25. The second way in which the learned advocate for the plaintiffs tried to meet the difficulty is by saying that the decision of the High Court has given the plaintiff a fresh cause of action. It is contended that so long as the conditional decree passed by the first Court remained unreversed the plaintiffs were unable to maintain a claim for mesne profits, and that it was only when the High Court held that the plaintiffs were entitled to an unconditional decree for possession that their right to claim mesne profits was established. It is urged that it would have been futile and useless for the plaintiffs to have instituted the suit for mesne profits when they had failed to establish that the defendants were mere trespassers. In support of this, reliance is placed on the observations in the two cases decided by the Calcutta High Court referred to above and the case decided by the Madras High Court. To allow such a contention to prevail would be to permit a suit for mesne profits for any number of years, even exceeding 12 years to be instituted subsequently if the title to the property is the subject of a protracted litigation. In such cases the practice certainly is for the plaintiff to institute a suit for mesne profits before the time expires and let it be stayed pending the disposal of the former litigation. Article 109 of the Limitation Act gives the starting point from the date when the profits are received. We cannot make the limitation start instead from the date of an adjudication of the rights between the parties. The plaintiff's right to recover the mesne profits accrued when the profits to which they were entitled were wrongly received by the defendants. If time once began to run and limitation could not be suspended, the decision by the High Court could not give them a fresh cause of action.

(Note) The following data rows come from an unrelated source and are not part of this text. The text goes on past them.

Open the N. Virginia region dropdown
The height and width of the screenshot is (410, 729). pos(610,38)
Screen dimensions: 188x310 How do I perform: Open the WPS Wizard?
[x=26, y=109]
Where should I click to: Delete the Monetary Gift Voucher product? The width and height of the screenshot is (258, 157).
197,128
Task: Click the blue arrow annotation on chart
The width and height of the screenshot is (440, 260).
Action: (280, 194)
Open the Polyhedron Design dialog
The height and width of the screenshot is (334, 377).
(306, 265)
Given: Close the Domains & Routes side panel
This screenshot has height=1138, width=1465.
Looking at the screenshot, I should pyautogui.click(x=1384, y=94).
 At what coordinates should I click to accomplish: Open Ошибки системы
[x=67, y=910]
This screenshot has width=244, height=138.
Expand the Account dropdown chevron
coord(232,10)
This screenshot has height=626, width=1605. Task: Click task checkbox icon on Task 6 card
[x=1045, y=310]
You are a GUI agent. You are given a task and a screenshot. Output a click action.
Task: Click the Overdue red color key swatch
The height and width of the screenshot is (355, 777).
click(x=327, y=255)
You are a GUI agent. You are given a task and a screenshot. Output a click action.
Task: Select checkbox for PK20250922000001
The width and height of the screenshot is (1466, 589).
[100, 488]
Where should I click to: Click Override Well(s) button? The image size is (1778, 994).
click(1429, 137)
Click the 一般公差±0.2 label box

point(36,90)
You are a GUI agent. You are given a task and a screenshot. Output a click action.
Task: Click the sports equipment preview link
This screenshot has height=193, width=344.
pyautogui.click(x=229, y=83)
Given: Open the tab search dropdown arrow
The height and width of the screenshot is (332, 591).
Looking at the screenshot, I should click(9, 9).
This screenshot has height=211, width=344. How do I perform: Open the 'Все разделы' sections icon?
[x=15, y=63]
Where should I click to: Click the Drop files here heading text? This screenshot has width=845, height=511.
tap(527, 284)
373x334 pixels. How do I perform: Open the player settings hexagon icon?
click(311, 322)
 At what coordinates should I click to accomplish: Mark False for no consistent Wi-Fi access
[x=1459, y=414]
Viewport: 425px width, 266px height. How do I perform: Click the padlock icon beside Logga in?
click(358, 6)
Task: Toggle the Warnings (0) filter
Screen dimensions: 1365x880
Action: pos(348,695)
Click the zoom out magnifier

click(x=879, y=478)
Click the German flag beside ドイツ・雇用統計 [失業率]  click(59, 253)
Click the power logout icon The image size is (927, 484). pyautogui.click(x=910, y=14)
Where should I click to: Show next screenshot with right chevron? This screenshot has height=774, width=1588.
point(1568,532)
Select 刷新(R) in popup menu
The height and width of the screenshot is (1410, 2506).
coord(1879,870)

26. It is, however, strongly urged that if the present claim is not barred by the principle of res judicata then inasmuch as this very relief had been asked for in the previous suit, the plaintiffs could not have filed the present suit until the relief asked for in the previous case had been 'not granted.' Some difficulty is undoubtedly created by conceding that the principle of res judicata is inapplicable, But all the same we think that there is no inconsistency in holding that while a second suit is not barred by res judicata, it is barred by limitation. Section 11 of the Code of Civil Procedure and the Limitation Act create distinct and independent bars to the maintenance of a suit, and it may well be that only one bar operates though the other may not. We are therefore of opinion that though for the purposes of this appeal we assume that the second suit is not barred by res judicata we nevertheless hold that the period of limitation was never suspended, that no fresh cause of action had accrued and that the claim for mesne profits for more than three years prior to the suit was barred by time.

27. The appeal is accordingly dismissed with costs.